Your task is to copy every line of the entries that holds the word "search".

-- Opening Marker --

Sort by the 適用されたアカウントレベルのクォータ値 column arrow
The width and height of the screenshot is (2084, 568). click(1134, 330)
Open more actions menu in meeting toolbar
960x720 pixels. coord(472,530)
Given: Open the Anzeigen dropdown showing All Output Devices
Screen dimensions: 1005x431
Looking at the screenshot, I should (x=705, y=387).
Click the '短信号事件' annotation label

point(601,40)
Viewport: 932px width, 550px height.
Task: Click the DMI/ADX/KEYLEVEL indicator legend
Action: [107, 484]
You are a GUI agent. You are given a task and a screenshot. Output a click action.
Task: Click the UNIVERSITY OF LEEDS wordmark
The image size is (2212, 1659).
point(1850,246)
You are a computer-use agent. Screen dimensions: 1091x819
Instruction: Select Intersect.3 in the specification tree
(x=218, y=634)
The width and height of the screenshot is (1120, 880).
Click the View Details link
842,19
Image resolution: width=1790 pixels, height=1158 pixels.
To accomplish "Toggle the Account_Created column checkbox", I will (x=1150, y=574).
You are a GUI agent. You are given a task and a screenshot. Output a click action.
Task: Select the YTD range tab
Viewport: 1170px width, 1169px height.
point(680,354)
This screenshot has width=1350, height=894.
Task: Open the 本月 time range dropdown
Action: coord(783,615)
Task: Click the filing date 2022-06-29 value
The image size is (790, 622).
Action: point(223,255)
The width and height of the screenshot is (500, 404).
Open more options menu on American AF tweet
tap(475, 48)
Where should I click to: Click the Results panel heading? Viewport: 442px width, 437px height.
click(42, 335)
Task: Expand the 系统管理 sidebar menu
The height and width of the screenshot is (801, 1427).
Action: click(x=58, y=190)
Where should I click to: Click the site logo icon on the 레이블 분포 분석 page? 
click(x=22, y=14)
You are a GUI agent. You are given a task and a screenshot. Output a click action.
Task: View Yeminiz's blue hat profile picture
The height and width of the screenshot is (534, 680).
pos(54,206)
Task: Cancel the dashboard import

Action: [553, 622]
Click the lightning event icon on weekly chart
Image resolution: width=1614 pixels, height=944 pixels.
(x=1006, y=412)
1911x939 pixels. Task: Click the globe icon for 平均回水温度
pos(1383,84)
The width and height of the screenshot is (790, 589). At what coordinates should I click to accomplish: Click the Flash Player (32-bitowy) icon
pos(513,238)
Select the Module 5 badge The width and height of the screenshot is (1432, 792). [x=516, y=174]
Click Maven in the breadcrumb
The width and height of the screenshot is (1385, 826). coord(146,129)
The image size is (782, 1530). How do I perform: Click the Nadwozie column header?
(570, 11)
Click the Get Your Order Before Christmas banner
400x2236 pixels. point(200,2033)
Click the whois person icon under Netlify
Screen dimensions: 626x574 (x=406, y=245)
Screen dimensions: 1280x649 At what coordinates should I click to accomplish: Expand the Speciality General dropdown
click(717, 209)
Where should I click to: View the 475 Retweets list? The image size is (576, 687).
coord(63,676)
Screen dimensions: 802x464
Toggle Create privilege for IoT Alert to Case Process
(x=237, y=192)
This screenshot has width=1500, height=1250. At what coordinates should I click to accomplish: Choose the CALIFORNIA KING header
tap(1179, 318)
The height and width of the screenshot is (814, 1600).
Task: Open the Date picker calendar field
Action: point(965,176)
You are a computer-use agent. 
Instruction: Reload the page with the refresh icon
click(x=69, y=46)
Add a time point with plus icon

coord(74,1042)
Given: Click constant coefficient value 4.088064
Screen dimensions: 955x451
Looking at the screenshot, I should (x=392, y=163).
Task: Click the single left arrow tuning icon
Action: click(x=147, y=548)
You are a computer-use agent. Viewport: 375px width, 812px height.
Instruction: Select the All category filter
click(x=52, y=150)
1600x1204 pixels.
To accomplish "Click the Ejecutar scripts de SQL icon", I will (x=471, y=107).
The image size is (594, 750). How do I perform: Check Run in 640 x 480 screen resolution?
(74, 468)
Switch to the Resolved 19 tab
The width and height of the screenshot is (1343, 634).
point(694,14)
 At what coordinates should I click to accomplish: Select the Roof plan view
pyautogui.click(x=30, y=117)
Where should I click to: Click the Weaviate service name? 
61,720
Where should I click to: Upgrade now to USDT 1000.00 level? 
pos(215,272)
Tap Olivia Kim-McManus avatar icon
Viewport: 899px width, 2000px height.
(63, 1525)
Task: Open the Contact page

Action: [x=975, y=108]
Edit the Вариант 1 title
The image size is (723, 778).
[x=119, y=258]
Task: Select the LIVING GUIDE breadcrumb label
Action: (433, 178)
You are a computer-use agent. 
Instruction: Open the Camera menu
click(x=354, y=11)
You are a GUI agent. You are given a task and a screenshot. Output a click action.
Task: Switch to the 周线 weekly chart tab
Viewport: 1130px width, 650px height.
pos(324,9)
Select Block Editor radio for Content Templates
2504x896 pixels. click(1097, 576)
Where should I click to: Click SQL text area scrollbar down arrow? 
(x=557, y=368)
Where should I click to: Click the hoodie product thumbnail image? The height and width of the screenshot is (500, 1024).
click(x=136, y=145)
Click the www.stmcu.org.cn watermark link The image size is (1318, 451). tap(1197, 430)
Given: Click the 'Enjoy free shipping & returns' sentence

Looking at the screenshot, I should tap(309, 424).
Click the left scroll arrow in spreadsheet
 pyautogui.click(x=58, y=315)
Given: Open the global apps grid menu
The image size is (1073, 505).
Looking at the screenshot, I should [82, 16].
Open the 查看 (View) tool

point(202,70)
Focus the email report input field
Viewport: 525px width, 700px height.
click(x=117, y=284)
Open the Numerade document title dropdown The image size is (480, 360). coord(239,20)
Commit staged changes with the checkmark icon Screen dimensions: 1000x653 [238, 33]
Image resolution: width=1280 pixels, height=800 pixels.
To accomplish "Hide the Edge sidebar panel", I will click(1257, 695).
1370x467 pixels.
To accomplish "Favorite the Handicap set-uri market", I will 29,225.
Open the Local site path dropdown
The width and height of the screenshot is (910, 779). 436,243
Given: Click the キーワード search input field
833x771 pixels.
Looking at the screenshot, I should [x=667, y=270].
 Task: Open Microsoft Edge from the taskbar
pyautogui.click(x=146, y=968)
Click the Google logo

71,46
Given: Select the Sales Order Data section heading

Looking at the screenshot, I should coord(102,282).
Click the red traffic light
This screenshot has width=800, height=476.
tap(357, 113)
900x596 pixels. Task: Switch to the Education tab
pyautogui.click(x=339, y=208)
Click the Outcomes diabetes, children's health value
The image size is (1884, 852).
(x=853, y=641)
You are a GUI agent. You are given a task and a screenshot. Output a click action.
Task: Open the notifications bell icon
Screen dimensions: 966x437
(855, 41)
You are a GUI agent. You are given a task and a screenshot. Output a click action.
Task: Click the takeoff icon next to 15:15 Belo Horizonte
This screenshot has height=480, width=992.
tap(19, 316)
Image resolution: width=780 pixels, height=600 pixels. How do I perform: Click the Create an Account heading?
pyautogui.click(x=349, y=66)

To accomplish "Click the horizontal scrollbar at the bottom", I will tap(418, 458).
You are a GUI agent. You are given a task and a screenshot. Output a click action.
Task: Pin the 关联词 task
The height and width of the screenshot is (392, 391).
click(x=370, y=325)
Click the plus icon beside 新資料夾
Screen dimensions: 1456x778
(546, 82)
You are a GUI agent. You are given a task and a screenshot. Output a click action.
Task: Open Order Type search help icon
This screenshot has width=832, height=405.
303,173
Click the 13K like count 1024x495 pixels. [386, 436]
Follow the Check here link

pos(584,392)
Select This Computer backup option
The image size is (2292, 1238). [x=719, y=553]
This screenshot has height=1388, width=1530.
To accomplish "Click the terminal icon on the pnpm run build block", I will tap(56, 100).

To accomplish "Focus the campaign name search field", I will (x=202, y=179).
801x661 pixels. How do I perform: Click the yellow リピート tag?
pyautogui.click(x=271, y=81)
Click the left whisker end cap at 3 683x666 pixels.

-- Closing Marker --

SOLUTION FOR THIS TASK
Given: Click the キーワード search input field
Task: Open Order Type search help icon
To accomplish "Focus the campaign name search field", I will (x=202, y=179).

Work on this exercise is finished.